**** TASK INPUT
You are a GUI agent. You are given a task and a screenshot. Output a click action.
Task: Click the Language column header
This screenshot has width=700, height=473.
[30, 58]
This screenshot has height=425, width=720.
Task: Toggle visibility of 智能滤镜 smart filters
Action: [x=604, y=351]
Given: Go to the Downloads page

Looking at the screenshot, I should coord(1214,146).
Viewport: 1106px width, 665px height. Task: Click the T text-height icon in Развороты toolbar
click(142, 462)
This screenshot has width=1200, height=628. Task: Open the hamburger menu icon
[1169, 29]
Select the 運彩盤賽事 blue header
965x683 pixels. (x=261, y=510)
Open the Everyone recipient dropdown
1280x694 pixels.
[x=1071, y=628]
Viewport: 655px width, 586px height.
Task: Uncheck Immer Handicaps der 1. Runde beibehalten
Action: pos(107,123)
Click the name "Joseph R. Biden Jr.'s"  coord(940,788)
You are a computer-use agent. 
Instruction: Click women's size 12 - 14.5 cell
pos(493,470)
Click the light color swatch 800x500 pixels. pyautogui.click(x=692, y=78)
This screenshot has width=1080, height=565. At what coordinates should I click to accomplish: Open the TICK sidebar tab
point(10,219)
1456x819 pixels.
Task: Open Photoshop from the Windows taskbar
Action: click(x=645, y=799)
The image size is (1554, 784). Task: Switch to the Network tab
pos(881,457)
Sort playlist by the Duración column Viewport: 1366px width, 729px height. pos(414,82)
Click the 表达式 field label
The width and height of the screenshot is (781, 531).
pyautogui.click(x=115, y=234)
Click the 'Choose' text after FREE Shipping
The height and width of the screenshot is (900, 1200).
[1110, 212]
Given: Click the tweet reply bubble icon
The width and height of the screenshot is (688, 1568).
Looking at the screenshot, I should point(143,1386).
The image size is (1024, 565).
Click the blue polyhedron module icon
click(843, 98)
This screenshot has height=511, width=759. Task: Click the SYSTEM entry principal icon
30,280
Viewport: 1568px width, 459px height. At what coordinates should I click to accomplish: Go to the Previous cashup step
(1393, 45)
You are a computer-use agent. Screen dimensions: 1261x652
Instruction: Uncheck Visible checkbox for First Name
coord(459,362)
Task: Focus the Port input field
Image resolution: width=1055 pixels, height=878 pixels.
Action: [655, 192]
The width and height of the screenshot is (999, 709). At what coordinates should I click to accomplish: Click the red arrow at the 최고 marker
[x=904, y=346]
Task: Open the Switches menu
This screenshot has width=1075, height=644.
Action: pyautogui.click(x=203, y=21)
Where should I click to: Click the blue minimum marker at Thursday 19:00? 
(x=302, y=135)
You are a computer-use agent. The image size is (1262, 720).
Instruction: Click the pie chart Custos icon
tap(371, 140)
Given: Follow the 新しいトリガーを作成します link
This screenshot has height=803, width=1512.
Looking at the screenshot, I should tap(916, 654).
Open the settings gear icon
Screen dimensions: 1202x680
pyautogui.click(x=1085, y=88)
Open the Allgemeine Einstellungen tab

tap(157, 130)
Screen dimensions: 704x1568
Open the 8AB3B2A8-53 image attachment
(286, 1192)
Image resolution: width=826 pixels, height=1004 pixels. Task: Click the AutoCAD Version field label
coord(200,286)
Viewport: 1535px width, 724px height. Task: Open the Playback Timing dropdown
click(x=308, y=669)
********
> [DIRECTIONS FOR THIS TASK]:
Format the records from the line with "Open the Allgemeine Einstellungen tab" through the end of the records as a two-column CSV with the headers instruction and action. Give one row per record, with each value in a single quoted field and line breaks replaced by spaces.

> [SOLUTION TO THE PROBLEM]:
instruction,action
"Open the Allgemeine Einstellungen tab","tap(157, 130)"
"Screen dimensions: 704x1568 Open the 8AB3B2A8-53 image attachment","(286, 1192)"
"Image resolution: width=826 pixels, height=1004 pixels. Task: Click the AutoCAD Version field label","coord(200,286)"
"Viewport: 1535px width, 724px height. Task: Open the Playback Timing dropdown","click(x=308, y=669)"